Thank you, Andrew. I think we’re about a year behind. But the good news is that we’re still taking in new deliveries. So we’re just right now flying about 120 airplanes that have the new interior design, which we have been getting regularly, which is really good for us operationally. It has space for one bag for each passenger, so no bag has come out. So that’s probably the biggest thing. So I think right now, we’re targeting 2026 for 100% to be complete.

SK
Scott KirbyCEO

Well, I’d just add that this is another one of the things that United got right. We believed back in 2020 that there was going to be a full recovery in demand and thought that the pandemic, as tough as it was, represented a once-in-history opportunity to get prepared and invest for the future. So two of the things we did was get ahead of the curve and we built more club space. So we now have 49% more club space than we did before the pandemic. And we just opened two of our largest clubs in our entire system that are great for customers. Feedback is awesome, one in Denver, one in Newark. We plan ahead for that. And while the signature interiors are behind, we today have nearly double the number of premium seats that we had pre-pandemic.

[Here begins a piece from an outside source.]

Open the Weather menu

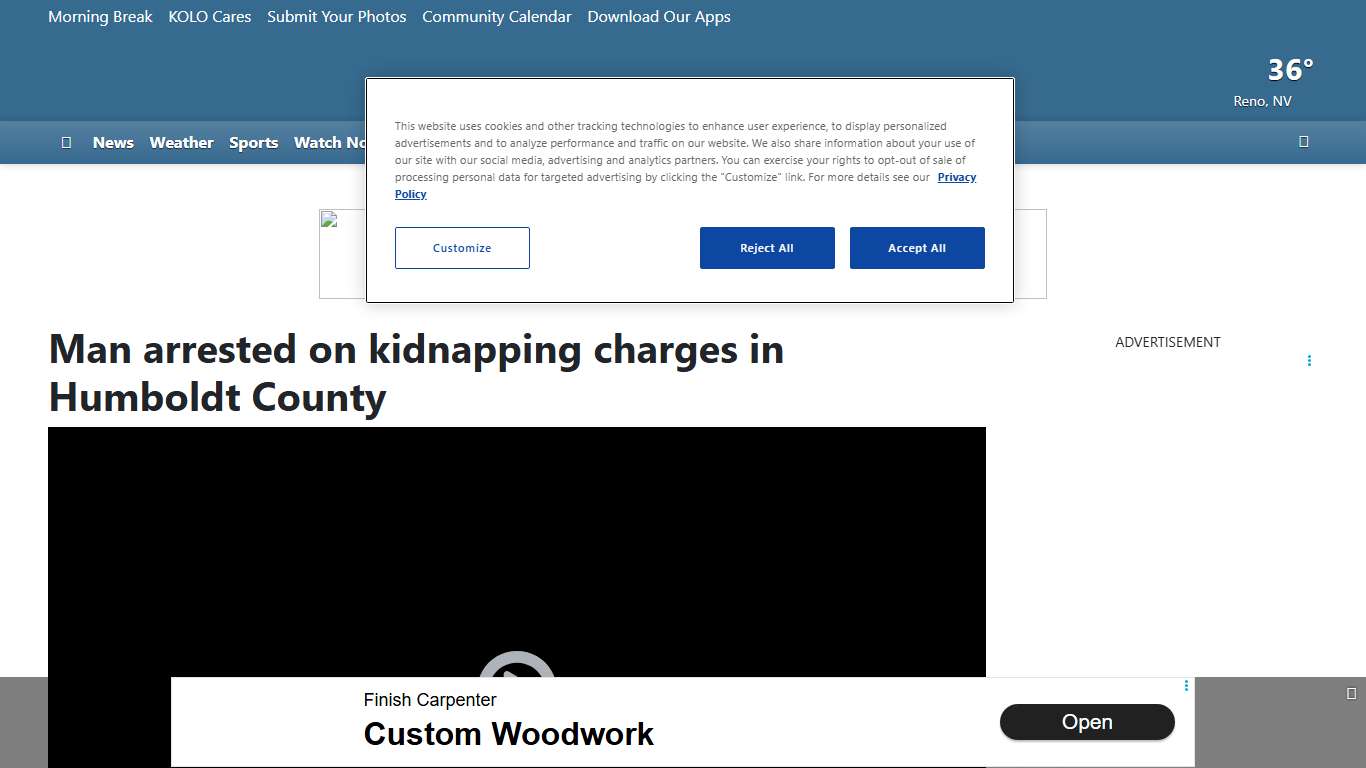181,142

So this is a team that started back in the summer of 2020 to prepare for the recovery in premium demand. And that’s the reason Andrew said in his remarks, we don’t need to change our programs and do anything because we’re prepared for this.

LJ
Leslie JosephsAnalyst

Okay. On the other end of the spectrum with Basic Economy, are customers choosing that option because they are more price sensitive now? Also, I am curious about what percentage of your revenue comes from Basic Economy given the 50% increase.

AN
Andrew NocellaExecutive Vice President and Chief Commercial Officer

Leslie, I would say, it’s likely a lot more share shift than in the previous quarters and years. We didn’t have the large gauge aircraft to accommodate the range of passenger types and product types adequately. We are now just beginning, but we have a lot more flexibility, and we’re able to accommodate those passengers, and it happened. I think I would describe it as probably a fair amount of share shift.

MS
Mary SchlangensteinAnalyst

I wanted to ask you about the situation in Israel. And whether you are assessing the potential for that to spread to other areas and perhaps even to some areas of Europe, where you may have to cancel more flights because people might be pulling away over worries. Are you seeing any of that already where that’s shifted to other countries or other cities that you serve?

SK
Scott KirbyCEO

We’re not seeing that at all.

JB
Justin BachmanAnalyst

I wanted to revisit Scott’s point about the changing industry landscape. Could you elaborate on what it means if every American decides to fly Delta and United? What implications does that have for the rest of the industry? Do other airlines become smaller and more specialized, or are there simply too many airlines in the market? I would like to hear your thoughts on what this could indicate in the long term.

SK
Scott KirbyCEO

I don’t think it suggests that. But I think what we are proving is that customers care about quality product and service. Because of that, the airlines that succeed are going to invest in a quality product and service. If you don’t do that, you’re going to fail.

ML
Mike LeskinenExecutive Vice President and Chief Financial Officer

And Justin, I’m going to jump in on this as well. What has changed is cost convergence, right? At this point, we’re able to provide incremental seats to our customers at a price point that is competitive with the ULCCs, and we provide a better product. Customers are choosing to fly a better product at a similar price, and we are just getting started.

KE
Kristina EdwardsDirector of Investor Relations

Thank you for joining the call today. Please contact Investor and Media Relations if you have any further questions, and we look forward to talking to you next quarter.

Operator

Thank you all. This concludes today’s conference, and you may now disconnect.